Scraping the Bottom

Scraping the Bottom

  • Patrick Loyd
  • 11/28/23

Scraping the Bottom

November 28, 2023

The active inventory, buyer demand, and the number of homeowners willing to sell have been bouncing around a  bottom all year, so it is only up from here.

Low Readings for a Year Now

Housing is finally at a point where year-over-year statistics will isolate the slightest signs of improvement in the housing market.

For many, peanut butter is a delectable treat that is wonderful on crackers, toast, bananas, celery and an incredible additional ingredient in chocolate and cookies. The jar often gets to a point where it necessitates scraping the bottom for every last morsel. When it is this low, it is just a matter of time before everything changes; a new jar is opened, and there is plenty of peanut butter to dip into.

Housing is just like that peanut bar jar. The supply of available homes, the number of homeowners willing to sell, and buyer demand are all very low, scraping the bottom compared to normal levels before COVID and sky-high mortgage rates. The current trend lines for these metrics cannot get much lower than where they are today. They have been at these low levels all year. It is just a matter of time before they start to rise from this established bottom.

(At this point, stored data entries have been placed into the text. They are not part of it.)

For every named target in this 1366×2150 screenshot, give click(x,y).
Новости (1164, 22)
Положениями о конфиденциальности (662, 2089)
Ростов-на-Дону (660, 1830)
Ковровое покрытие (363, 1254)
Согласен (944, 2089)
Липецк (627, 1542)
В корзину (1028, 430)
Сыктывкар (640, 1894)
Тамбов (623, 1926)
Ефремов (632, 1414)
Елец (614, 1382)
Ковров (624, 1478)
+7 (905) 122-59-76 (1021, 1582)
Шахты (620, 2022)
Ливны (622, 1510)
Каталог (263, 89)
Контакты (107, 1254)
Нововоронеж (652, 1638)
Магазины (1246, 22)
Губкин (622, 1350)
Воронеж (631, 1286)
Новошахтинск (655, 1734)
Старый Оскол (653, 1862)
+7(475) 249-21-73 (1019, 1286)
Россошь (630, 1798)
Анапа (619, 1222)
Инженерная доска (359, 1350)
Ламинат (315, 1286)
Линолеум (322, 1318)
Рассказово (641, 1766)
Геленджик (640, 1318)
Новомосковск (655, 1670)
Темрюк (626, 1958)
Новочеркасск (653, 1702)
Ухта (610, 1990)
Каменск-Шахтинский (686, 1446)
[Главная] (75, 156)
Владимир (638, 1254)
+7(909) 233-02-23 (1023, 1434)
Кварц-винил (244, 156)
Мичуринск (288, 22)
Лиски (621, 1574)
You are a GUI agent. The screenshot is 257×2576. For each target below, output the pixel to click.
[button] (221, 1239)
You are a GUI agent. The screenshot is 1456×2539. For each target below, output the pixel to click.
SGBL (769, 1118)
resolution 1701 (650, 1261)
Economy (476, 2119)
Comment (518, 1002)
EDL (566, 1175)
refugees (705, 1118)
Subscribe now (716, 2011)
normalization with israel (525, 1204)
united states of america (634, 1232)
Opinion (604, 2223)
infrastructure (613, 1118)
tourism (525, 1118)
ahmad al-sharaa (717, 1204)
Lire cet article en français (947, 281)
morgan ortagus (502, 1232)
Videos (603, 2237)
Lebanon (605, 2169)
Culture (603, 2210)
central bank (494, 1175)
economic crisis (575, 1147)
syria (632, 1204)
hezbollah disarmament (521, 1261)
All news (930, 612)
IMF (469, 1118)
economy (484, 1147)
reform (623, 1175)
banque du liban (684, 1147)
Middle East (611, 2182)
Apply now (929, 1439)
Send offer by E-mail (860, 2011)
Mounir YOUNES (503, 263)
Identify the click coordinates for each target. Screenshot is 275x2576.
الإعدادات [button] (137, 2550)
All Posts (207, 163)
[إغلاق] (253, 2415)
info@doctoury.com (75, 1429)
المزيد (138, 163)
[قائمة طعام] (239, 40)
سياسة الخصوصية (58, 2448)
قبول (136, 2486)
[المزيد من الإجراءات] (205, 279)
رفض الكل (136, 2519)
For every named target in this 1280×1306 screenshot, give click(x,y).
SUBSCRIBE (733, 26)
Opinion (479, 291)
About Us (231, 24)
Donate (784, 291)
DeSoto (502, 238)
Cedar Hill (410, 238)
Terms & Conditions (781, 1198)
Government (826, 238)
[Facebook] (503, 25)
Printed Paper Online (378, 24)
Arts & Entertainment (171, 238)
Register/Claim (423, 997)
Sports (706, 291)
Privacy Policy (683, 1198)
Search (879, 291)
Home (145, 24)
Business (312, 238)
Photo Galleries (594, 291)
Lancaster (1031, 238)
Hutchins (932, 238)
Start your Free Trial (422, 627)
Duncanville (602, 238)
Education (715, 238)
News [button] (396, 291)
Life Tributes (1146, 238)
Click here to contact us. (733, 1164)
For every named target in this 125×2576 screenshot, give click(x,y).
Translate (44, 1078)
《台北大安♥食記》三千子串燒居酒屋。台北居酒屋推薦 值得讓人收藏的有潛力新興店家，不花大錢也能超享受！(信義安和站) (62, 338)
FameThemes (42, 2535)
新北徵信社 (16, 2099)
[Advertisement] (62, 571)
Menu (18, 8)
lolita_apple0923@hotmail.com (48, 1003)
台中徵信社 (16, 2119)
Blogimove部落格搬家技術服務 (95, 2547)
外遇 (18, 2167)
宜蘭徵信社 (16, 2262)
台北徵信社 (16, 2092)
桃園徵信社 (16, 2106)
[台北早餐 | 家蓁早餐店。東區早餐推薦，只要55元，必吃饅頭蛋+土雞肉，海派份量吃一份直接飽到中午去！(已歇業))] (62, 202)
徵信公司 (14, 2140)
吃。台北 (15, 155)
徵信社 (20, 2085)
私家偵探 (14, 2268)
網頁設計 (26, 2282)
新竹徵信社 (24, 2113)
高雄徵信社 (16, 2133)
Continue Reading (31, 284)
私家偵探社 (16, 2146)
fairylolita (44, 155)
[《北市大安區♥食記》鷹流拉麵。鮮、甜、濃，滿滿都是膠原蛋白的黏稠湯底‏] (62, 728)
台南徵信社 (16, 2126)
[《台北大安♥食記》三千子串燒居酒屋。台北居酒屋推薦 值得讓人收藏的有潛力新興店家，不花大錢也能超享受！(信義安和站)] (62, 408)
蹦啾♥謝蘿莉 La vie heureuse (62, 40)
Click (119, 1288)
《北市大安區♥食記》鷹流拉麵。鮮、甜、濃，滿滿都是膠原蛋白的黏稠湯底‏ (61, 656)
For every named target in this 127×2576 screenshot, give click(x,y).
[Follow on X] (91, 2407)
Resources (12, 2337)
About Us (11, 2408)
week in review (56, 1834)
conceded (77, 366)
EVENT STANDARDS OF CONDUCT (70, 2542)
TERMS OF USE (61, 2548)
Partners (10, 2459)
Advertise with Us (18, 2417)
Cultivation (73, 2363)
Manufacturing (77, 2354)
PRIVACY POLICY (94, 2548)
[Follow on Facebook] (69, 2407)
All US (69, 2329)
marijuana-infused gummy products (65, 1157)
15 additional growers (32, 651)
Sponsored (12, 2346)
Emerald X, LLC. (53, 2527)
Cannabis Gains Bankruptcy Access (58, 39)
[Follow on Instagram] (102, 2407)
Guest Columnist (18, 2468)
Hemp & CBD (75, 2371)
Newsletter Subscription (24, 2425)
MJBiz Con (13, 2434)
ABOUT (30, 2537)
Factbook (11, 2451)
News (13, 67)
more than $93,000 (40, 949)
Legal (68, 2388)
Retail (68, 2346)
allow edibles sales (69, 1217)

In October and November of last year, mortgage rates eclipsed 7% for the first time since 2001. They had risen from 3.25% in January 2022 to 7.37% at the end of October, drastically higher in a very short period. The quick erosion in affordability slammed on the brakes of a nuclear-hot housing market. Demand hit a March peak 30% below the average peak for 2020 and 2021. It was 19% below the 3-year average peak in demand before COVID (2017 to 2019). Before homeowners were able to adjust to the much lower demand levels, the inventory climbed from historical lows in January, with only 1,100 homes during the first week, to a peak of 4,069 in August, a 270% rise. It was 60% higher than 2021’s peak at 2,537 homes. Yet, it was still 42% below the 3-year average inventory peak before COVID of 6,959.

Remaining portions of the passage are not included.